Supplied text:
>>>

News  |  By Credentialing Resource Center  
   June 15, 2017

A 2003 bill instating these caps, signed into law by then-Governor Jeb Bush, was a hotly contested response to what physicians called a crisis of high insurance premiums.

This article was first published June 13, 2017 on Credentialing Resource Center.

Last Thursday, the Florida Supreme Court overturned a 2003 state law that restricted pain and suffering–related payouts in medical malpractice claims.

“We hold that the caps on personal injury non-economic damages … violate the Equal Protection Clause of the Florida Constitution,” the 4-3 majority stated in their opinion, emphasizing the adverse impact of these “arbitrary” reductions on “plaintiffs who suffer the most drastic injuries.”

The 2003 bill instating these caps, signed into law by then-Governor Jeb Bush, was a hotly contested response to what physicians called a crisis of high insurance premiums.

The majority in last Thursday’s ruling found “no evidence of a continuing medical malpractice insurance crisis justifying the arbitrary and invidious discrimination between medical malpractice victims.”

<<<

Given records:
>>>

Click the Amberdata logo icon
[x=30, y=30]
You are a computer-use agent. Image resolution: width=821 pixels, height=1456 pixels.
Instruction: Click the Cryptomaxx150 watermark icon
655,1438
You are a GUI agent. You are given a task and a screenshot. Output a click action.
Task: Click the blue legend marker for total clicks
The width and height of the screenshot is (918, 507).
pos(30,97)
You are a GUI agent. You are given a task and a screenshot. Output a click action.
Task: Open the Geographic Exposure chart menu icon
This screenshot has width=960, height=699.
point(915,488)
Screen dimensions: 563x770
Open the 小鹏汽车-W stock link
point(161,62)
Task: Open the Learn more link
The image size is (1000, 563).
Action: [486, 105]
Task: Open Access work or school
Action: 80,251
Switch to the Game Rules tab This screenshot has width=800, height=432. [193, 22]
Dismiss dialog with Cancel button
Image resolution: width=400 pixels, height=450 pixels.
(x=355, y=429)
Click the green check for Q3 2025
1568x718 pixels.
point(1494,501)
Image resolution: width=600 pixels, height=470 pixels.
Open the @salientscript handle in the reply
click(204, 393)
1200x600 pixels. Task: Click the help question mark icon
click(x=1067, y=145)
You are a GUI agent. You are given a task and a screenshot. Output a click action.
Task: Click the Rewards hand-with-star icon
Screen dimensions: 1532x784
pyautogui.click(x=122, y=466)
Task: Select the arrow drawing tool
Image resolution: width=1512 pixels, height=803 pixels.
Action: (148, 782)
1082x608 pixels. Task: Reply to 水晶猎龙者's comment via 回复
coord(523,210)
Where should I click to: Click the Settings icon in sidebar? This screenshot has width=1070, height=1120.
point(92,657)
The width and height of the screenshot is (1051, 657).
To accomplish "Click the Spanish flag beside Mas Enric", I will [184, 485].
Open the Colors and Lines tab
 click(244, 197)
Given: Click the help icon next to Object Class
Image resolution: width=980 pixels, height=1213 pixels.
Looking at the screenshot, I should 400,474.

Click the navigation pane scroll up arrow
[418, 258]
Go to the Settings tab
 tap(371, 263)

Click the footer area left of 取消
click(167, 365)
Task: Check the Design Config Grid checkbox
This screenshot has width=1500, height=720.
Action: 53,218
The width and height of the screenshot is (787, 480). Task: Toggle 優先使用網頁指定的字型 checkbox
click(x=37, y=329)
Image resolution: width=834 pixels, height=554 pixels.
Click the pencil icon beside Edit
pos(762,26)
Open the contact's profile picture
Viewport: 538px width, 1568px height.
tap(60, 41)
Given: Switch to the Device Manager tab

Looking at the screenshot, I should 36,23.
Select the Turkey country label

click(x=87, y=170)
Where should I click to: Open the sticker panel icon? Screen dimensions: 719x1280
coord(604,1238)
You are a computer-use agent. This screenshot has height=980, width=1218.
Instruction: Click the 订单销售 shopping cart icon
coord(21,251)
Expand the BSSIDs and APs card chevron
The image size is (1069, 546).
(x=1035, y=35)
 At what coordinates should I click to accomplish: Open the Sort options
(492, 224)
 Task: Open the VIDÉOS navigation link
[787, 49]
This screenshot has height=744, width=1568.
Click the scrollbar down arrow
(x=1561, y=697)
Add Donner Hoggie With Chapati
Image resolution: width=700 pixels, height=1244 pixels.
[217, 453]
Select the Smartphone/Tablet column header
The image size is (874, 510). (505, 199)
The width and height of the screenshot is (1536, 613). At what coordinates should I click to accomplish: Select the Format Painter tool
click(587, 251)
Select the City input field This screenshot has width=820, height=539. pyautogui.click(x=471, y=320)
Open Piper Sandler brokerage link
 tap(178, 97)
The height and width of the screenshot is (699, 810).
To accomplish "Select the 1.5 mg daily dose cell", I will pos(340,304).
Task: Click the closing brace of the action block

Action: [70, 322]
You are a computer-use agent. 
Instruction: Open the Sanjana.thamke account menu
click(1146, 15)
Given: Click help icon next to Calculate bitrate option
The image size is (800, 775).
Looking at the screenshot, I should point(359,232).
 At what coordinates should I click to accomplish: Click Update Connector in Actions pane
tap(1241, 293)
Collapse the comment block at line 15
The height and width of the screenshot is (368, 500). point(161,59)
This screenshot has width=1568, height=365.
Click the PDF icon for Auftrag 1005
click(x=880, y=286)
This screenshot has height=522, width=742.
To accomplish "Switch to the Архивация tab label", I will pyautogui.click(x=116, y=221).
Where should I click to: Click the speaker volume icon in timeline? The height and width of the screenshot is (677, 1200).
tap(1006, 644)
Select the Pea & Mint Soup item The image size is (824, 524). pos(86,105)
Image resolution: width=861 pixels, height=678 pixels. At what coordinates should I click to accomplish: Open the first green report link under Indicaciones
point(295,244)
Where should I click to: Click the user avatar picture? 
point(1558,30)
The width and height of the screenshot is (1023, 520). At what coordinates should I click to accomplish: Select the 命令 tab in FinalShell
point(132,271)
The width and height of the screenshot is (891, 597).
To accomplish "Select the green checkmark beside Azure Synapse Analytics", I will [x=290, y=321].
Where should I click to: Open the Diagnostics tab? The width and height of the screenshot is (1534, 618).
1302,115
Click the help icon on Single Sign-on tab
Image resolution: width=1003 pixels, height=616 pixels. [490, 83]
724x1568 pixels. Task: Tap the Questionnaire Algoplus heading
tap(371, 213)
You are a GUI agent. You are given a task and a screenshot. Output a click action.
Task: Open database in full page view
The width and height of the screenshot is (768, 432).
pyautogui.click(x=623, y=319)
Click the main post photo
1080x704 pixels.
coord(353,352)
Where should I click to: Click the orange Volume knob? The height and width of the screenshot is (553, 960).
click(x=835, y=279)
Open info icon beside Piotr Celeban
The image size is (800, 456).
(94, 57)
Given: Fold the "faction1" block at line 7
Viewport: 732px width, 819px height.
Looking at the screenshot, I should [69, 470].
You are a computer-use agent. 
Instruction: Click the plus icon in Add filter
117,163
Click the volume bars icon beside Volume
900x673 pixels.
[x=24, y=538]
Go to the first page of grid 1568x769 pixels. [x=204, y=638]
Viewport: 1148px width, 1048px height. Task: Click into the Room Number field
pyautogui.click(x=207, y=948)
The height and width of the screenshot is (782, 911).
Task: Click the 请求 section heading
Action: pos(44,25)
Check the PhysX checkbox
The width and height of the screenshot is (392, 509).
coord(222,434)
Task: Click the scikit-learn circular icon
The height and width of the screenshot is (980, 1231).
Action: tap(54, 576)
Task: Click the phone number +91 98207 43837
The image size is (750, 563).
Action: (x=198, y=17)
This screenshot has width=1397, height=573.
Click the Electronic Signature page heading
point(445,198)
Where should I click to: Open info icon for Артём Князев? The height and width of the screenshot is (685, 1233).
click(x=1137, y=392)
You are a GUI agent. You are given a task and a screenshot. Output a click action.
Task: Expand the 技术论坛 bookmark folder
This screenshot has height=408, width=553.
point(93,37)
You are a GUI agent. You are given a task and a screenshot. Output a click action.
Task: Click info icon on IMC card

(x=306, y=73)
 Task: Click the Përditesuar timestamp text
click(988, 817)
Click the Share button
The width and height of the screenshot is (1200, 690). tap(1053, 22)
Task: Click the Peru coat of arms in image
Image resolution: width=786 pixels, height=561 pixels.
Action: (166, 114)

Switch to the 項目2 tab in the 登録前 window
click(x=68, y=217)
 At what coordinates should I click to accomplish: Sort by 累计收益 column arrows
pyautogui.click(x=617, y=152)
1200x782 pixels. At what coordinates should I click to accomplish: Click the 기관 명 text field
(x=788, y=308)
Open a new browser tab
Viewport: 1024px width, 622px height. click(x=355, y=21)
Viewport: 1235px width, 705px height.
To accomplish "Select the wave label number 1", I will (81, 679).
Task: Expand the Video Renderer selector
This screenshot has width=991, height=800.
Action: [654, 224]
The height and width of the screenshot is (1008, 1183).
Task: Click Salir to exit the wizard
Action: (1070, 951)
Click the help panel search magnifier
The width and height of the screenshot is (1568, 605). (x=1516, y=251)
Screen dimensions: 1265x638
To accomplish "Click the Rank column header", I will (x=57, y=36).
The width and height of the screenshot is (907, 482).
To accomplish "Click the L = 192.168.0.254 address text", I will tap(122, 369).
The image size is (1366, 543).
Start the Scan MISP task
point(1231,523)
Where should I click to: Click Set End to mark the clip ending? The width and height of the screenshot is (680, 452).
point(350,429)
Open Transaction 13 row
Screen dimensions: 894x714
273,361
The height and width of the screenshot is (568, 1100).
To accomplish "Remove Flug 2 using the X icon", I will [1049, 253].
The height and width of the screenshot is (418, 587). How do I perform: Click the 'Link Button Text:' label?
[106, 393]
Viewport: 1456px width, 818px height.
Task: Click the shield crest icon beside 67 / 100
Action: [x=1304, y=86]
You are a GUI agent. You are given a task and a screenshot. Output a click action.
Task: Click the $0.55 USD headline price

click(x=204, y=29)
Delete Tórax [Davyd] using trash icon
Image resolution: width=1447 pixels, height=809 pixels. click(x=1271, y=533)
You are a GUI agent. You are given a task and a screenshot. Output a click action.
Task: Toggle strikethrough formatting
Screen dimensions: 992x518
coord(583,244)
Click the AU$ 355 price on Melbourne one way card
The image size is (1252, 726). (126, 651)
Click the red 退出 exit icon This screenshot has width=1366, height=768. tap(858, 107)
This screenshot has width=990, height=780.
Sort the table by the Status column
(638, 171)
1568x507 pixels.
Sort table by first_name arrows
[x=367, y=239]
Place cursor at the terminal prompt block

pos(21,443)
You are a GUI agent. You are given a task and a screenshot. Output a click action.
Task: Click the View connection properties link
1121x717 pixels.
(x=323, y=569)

<<<

Work instruction:
Please continue the Florida malpractice article, starting right after its last sentence. The lines have no connection to the Florida malpractice article.

Reply to the exercise:
For their part, dissenting justices argued that the majority’s ruling was an overreach.

“Under our constitutional system, it is the Legislature, not this Court, that is entitled to make laws as a matter of policy based upon the facts it finds,” the minority opinion stated. “For a majority of this Court to decide that a crisis no longer exists, if it ever existed, so it can essentially change a statute and policy it dislikes, improperly interjects the judiciary into a legislative function.”

Last week’s ruling effectively broadens a 2014 Florida Supreme Court decision that found caps unconstitutional in wrongful-death malpractice cases.